Pero poco después de sentarse, se quedó sorprendido cuando por el otro lado le hablaron en su propio idioma con un fuerte acento francés.

—Confío en que haya tenido un viaje cómodo —le dijo el hombre, con voz alegre y sonriente. Era el embajador francés. En vez de vestir un traje europeo llevaba una larga túnica al estilo chino; eso y su cabello oscuro explicaban que de entrada Laurence no le hubiera diferenciado del resto del séquito—. Espero que no le importe que me presente, a pesar del desafortunado estado de cosas que reina entre nuestros dos países —prosiguió De Guignes—. Verá, puedo afirmar que nos conocemos, aunque sea de una manera informal. Mi sobrino me ha contado que le debe la vida a su magnanimidad.

—Le ruego que me perdone, señor, pero ignoro por completo a qué se refiere —dijo Laurence, desconcertado—. ¿Su sobrino?

—Jean-Claude de Guignes es teniente en nuestra
Armée de l’Air
—le explicó el embajador, sin dejar de sonreír—. Se topó con él el pasado noviembre, sobre el Canal, cuando intentó abordarle.

—¡Santo cielo! —exclamó Laurence, acordándose vagamente del joven teniente que había luchado con tanto ardor en la acción contra el convoy. Estrechó de buen grado la mano de De Guignes—. Le recuerdo. Un valor realmente extraordinario. Me alegra mucho saber que se ha recuperado. Bueno, espero que sea así…
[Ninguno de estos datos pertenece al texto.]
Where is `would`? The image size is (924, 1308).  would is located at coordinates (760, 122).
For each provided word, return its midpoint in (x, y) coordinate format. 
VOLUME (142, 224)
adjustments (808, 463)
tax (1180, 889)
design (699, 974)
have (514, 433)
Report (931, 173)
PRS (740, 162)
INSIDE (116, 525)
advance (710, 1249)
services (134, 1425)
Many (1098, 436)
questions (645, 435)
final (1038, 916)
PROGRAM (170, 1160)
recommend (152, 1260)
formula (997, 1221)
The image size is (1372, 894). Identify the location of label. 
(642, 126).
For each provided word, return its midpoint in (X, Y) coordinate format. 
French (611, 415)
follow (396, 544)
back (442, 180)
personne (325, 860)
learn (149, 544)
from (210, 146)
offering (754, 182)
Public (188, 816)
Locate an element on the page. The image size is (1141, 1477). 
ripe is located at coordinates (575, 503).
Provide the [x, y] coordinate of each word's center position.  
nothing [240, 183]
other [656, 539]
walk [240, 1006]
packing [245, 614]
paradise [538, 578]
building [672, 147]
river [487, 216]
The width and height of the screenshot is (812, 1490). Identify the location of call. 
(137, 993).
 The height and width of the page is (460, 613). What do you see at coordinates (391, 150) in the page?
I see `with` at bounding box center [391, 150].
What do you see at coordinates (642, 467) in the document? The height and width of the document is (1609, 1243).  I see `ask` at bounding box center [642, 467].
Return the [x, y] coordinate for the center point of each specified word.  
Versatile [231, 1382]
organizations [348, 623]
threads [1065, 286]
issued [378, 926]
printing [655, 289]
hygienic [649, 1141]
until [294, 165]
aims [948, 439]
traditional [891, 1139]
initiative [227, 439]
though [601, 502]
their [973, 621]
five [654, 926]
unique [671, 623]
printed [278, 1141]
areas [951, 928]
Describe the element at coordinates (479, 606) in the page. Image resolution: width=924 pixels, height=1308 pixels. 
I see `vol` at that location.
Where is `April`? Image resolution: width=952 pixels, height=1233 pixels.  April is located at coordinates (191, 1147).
—Oh, sí. Me contaba en su carta que esperaba salir del hospital en cualquier momento. Para ir a prisión, desde luego, pero es mejor que ir a la tumba —dijo De Guignes, encogiéndose de hombros en un gesto prosaico—. Me escribió sobre su interesante viaje, sabiendo que me habían destinado al mismo lugar adonde se dirigían ustedes. He estado esperando su llegada con gran placer desde que recibí su carta, y también con la esperanza de expresarle mi admiración por la generosidad que demostró.